_WORK INSTRUCTION_
Going through the entries, how many lines include the string "computer"? Answer only with the number.

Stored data
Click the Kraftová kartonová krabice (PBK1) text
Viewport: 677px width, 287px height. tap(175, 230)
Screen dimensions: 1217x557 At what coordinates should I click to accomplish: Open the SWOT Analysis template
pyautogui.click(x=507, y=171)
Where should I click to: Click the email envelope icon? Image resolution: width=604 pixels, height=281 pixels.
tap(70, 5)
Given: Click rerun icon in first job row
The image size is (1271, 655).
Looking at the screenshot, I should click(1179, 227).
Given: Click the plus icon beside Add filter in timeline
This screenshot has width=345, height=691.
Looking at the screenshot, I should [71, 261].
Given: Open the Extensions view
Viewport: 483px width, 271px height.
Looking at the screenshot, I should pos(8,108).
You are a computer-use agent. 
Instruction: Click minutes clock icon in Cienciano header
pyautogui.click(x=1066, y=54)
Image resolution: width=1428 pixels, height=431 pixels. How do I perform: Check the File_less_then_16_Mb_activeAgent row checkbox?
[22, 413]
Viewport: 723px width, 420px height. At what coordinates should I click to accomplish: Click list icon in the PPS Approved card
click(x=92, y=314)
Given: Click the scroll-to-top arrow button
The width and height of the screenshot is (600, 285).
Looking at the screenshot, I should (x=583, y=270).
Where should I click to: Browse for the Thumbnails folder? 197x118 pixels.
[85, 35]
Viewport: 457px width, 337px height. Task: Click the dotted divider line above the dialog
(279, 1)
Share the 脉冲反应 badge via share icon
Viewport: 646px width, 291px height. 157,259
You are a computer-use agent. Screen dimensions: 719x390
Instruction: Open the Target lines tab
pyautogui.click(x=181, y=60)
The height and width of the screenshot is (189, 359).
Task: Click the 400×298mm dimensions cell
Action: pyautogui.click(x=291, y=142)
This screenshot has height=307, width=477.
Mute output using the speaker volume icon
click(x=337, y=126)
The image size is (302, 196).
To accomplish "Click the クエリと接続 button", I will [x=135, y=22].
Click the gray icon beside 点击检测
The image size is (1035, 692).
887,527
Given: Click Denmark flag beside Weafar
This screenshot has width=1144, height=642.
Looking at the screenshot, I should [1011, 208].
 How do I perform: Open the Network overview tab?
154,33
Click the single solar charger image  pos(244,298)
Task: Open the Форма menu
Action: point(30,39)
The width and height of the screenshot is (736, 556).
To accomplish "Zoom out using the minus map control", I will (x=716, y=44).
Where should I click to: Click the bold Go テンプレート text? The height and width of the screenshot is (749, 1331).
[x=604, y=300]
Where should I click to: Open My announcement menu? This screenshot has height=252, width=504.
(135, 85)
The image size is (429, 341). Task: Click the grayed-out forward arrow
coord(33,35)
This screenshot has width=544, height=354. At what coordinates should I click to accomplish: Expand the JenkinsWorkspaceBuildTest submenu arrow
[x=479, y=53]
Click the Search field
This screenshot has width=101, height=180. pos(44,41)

_RESULT FOR THIS TASK_
2